Однако я ни в коем случае не настаиваю на этой догадке.
Да, и еще:
Цитата:
Я никого не хочу обидеть, но ка Вы в школе учились? Гумилев всю свою жизнь был акмеистом, как и Ахматова, а символистом был В. Брюсов.
Не только Гумилев не всю жизнь был акмеистом (а степень его следования постулатам акмеизма полной не была практически никогда, ведь, например, в статье "Наследие символизма и акмеизм") Гумилев пишет, что "акмеисты стремятся разбивать оковы метра пропуском слогов, более, чем когда-либо, свободной перестановкой ударений, и уже есть стихотворения, написанные по вновь продуманной силлабической системе стихосложения". Сам же он почти весь силлабо-тоничен, во всяком случае, я сходу лишь пару исключений вспоминаю. А другой "синдик" "Цеха поэтов", Городецкий, обвинял Гумилева в излишней неакмеистичной меланхоличности некоторых текстов).
Акмеисткой отнюдь не всю жизнь была и А. Ахматова. Акмеизм-то у нее действительно игрушечный, а вот если в поздних, относящихся к реализму, стихах покопаться...
Цитата:
Его стихи проникнуты духом рыцарства, как бы ни пытался он изобразить себя несчастным "конквистадором в панцире железном", он всегда оставался "Рыцарем счастья".
Ладно, я согласна закрыть глаза на упоминания попыток суицида, ибо не помню, в чьих именно воспоминаниях я об этом читала. Но лично мне поэт, полностью ограниченный постулатами одного художественного метода, тем более столь исткусственно созданного, как акмеизм, был бы не столь интересен.
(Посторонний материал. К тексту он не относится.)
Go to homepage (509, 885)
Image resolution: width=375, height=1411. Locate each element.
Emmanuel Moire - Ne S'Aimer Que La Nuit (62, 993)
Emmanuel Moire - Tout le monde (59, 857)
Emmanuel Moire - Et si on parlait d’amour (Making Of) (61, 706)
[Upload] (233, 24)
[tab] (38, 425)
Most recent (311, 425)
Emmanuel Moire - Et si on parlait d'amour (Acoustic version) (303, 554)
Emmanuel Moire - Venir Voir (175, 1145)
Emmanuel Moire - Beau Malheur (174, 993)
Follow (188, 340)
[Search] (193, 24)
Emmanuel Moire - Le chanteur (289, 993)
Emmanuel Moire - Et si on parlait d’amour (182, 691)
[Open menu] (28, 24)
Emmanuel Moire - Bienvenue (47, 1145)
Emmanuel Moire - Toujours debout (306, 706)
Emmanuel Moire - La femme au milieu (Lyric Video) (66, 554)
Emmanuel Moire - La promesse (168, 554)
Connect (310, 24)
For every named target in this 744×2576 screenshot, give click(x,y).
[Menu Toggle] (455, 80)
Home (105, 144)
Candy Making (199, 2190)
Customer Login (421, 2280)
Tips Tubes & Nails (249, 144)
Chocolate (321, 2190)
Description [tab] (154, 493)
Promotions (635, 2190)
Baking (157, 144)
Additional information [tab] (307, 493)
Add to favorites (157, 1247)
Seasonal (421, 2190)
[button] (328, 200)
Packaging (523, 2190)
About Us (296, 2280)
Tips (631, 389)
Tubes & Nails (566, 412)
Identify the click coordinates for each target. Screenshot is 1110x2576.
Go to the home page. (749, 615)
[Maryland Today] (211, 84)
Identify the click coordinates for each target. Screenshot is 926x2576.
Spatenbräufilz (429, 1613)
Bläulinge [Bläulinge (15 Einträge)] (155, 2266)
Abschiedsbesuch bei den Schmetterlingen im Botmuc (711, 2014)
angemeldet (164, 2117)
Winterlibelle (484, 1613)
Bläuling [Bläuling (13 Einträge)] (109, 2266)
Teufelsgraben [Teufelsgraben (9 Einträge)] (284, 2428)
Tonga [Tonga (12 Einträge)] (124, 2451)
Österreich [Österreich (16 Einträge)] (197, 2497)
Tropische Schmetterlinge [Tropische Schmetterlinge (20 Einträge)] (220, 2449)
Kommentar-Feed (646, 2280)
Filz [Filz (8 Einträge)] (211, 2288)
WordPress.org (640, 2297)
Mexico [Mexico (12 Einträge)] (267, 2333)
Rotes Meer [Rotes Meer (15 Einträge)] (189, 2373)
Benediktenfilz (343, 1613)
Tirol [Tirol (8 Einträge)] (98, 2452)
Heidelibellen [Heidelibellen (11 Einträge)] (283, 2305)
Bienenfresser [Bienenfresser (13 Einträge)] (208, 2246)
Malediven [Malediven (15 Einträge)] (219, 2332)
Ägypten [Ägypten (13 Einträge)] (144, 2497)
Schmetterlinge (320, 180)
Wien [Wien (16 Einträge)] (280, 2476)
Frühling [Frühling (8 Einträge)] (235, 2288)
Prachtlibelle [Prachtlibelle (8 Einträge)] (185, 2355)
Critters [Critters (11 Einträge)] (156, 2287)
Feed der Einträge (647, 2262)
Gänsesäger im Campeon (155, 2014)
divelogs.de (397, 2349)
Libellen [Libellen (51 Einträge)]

Положим, Городецкий с позиций идеолога адамизма мог осуждать меланхолический пафос в "Фра Беато Анжелико", например, но это отнюдь не значит, что он считал его неубедительным.
По-моему, "несчастным" Гумилев "пытался изобразить" себя, во-первых, в отрыве от образа (или маски?) конквистадора ("Я ВЕСЕЛО преследую звезду" в том самом сонете); во-вторых, абсолютно неубедительно - в ранних и откровенно слабых текстах ("...Затем, что меня ты не любишь. / Я вечно страдаю и вечно грущу, / Но, друг мой прекрасный, тебя я прощу..." и т.д. - из "М. М. М<аркс>"); в-третьих, на мой взгляд, очень удачно во множестве тонких, лиричных текстах (признаю свою субъективность) - "Ослепительное" ("Я тело в кресло уроню, / Я свет руками заслоню / И буду плакать долго, долго, / Припоминая вечера, / Когда не мучило вчера / И не томили цепи долга"), "Нежно-небывалая отрада...", "Прощение", "Прощание".
Плюс, в-четвертвертых, редкие тексты, в которых еще влияние романтизма сказывается, и лирический герой действительно напоминает "несчастного конквистадора" (хотя скорее рыцаря - мотив конквистадорства слишком акмеистичен!). Если кто-нибудь напомнит название стихотворения, кончающегося строками "И девы, рады играм вешним, / Шепнут: "Вот хмурый паладин / С душой, измученной нездешним"", буду благодарна, а то ни первой строчки, ни названия не помню.
Однако эта классификация только-только пришла мне на ум, поэтому я сама не уверена в ее правомерности.